▸ **Trecho de origem**
--

4.1 Casamento inexistente

O estudo do casamento inexistente teve seu início com Zacharie, partindo-se de uma discussão do Código Civil Francês de 1804, que, em seu artigo, 146, estabelece que a ausência absoluta de consentimento obsta à formação do casamento, e que, “por isso, passou-se a defender que, nessa hipótese, deveria ser proclamada a inexistência e não a nulidade do casamento. Adotou-se o princípio de que não há nulidade sem texto legal (pas de nullité sans texte). (ALMEIDA; RODRIGUES JÚNIOR; 2010, p. 151).

Diante de referido princípio, como não há previsão normativa para o casamento inexistente, a doutrina desenvolveu a teoria do casamento inexistente.

Neste sentido, a doutrina apresenta três hipóteses de casamento inexistente: a) identidade de sexos; b) ausência de consentimento; c) ausência de celebração.

Tendo em vista que não poderia ser declarado nulo o casamento se a nulidade não estivesse prevista em lei, a teoria do casamento inexistente permite que, naquelas hipóteses, a inexistência do matrimônio seja judicialmente declarada.

a) Identidade de sexos

A primeira hipótese de inexistência de casamento foi, até pouco tempo, verdadeiro óbice para a legitimação de uniões entre pessoas do mesmo sexo.

Ainda assim, renomada doutrina defendia a possibilidade da realização do casamento civil entre pares homossexuais.

--

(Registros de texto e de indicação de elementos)
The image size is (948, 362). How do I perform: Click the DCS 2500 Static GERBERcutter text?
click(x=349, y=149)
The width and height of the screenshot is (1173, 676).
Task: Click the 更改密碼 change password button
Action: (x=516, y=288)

--

▸ **Conjunto de tarefas**
(1) No trecho sobre casamento inexistente, quais são as três hipóteses de casamento inexistente apresentadas pela doutrina?
(2) Extraia todas as linhas dos registros e reproduza-as sem nenhuma alteração.

▸ **Respostas por tarefa**
(1) Identidade de sexos, ausência de consentimento e ausência de celebração.

(2)
The image size is (948, 362). How do I perform: Click the DCS 2500 Static GERBERcutter text?
click(x=349, y=149)
The width and height of the screenshot is (1173, 676).
Task: Click the 更改密碼 change password button
Action: (x=516, y=288)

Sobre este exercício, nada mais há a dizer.